It was afternoon on August 18, 1991 when a truck with yellow tarpaulin side-curtains stopped in front of a hotel in Vocin, a village with just over 1,500 residents in Croatia’s central Slavonia region, 130 kilometres from the capital Zagreb.
Nothing seemed unusual about their arrival, but the people in the truck were no ordinary hotel guests.
Several armed men in camouflage uniforms got out of the vehicle and entered the building, pointing their rifles at people sitting at the hotel bar and ordering everyone to lie down.
One of the armed men asked to see the hotel manager, and a local man named Branko Ilic stepped forward and confirmed that he was in charge.
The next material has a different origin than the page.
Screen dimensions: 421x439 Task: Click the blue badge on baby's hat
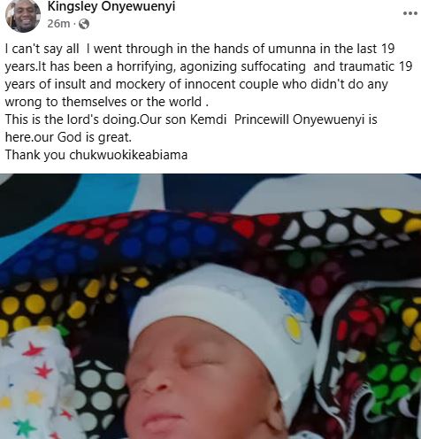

They immediately jumped him and put him in handcuffs.
The men took Ilic out of the hotel and pushed him into the truck. A female bartender who was watching asked one of the men what would happen to her. He ordered her to flee, and she immediately headed for the nearest bus station.
While she was waiting at the bus station, the truck drove towards Lager Sekulinci, a place known as the base for Serbian paramilitary forces in the area around Vocin. Residents of Vocin saw the truck regularly after it took Ilic towards Sekulinci, but they never saw the hotel manager alive again.
Ilic’s body was found seven years later at Lager Sekulinci, DNA analysis confirmed. He is presumed to have been killed.
This reconstruction of what happened on August 18, 1991 was assembled from the testimonies of six witnesses given at police stations or at the prosecutor’s office, among them Ilic’s parents.
The truck’s driver was Slobodan Bosanac, although he has been only been publicly identified by prosecutors by his initials. “We were all afraid of him. He was driving a yellow truck through the village and took people away. Those who he took to Sekulinci never came back,” said one witness, identified only by the initials C.S., who was in the hotel when Ilic was taken.
The same truck was used to take other captured Croatian civilians to Lager Sekulinci, according to an indictment that accuses 29 Serbs, former commanders and members of Serbian paramilitary formations, of committing war crimes against civilians and prisoners of war, and destroying homes and cultural and historical monuments between mid-July and mid-December 1991.